What to do: Copy the entries below word for word, leaving out the pictures.

*** Recorded information ***

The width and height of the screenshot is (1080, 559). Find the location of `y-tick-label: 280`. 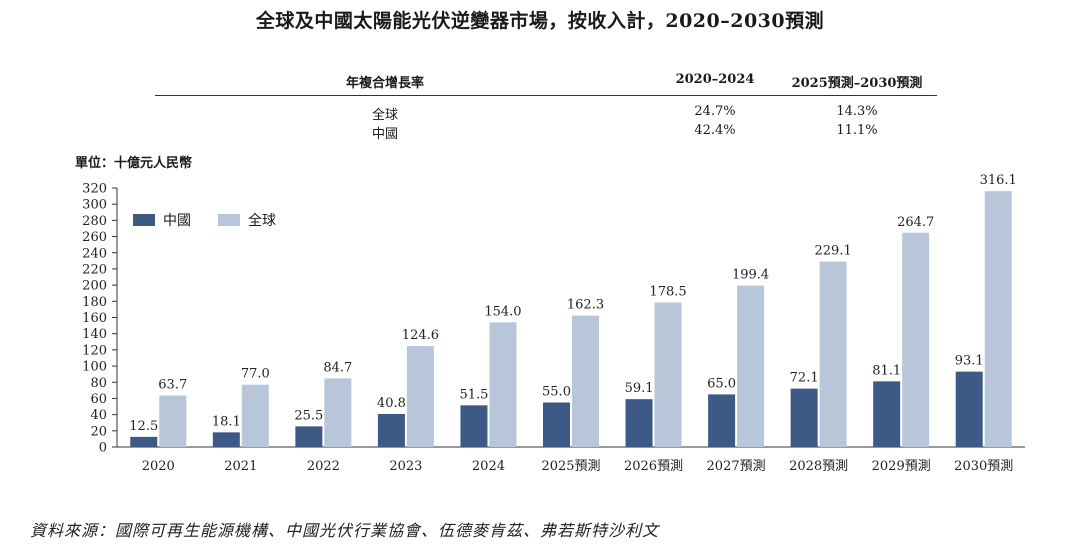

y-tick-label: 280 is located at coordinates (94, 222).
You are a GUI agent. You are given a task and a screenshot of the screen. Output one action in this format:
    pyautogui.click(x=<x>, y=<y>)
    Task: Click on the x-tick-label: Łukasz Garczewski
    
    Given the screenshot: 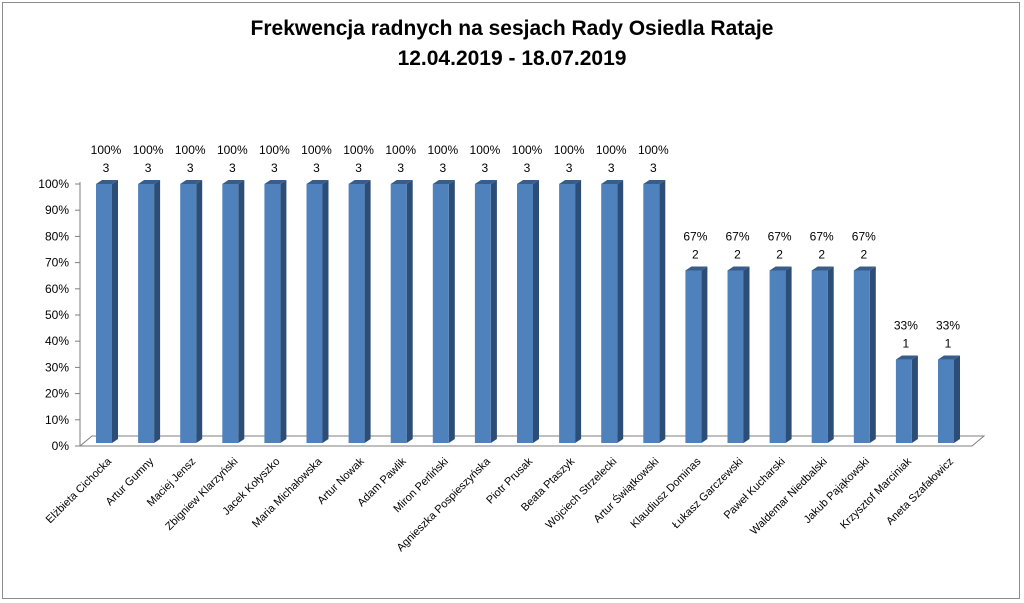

*** End of Recorded information ***

Reply:
The width and height of the screenshot is (1080, 559). Find the location of `y-tick-label: 280`. 

y-tick-label: 280 is located at coordinates (94, 222).
You are a GUI agent. You are given a task and a screenshot of the screen. Output one action in this format:
    pyautogui.click(x=<x>, y=<y>)
    Task: Click on the x-tick-label: Łukasz Garczewski
    
    Given the screenshot: 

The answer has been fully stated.